Take the data below and copy exactly the lines starting at the one with "Task: Open the 'en' keyboard layout selector" and finishing at the one with "Task: Click the user profile avatar", both included.
Data provided Start Marker
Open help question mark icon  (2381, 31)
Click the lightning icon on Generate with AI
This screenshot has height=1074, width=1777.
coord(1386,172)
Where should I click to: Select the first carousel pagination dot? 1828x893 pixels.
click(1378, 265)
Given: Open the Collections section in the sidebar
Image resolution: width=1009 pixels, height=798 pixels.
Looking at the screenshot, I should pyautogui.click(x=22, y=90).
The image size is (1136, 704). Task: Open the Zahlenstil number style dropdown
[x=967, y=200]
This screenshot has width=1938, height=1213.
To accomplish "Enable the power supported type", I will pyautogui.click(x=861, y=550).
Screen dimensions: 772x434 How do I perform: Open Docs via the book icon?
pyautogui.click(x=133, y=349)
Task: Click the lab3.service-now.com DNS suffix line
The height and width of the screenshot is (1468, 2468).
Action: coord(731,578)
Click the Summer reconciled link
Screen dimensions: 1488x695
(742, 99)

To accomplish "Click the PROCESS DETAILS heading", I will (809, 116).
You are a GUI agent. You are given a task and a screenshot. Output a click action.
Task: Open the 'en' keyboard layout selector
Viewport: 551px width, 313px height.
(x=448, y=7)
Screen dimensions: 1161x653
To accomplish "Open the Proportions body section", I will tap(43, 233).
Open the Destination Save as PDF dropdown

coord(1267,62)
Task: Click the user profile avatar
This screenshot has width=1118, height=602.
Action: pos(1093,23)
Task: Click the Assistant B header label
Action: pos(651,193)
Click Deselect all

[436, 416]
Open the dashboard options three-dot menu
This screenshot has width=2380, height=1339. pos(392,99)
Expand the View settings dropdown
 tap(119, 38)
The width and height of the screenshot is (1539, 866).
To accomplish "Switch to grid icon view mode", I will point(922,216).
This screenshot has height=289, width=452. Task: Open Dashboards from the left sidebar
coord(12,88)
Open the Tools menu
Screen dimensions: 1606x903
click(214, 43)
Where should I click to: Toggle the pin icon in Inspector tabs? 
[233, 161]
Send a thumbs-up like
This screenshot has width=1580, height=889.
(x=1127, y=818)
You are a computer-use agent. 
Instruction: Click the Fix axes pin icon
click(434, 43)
Data provided End Marker
[Written answer]:
Task: Open the 'en' keyboard layout selector
Viewport: 551px width, 313px height.
(x=448, y=7)
Screen dimensions: 1161x653
To accomplish "Open the Proportions body section", I will tap(43, 233).
Open the Destination Save as PDF dropdown

coord(1267,62)
Task: Click the user profile avatar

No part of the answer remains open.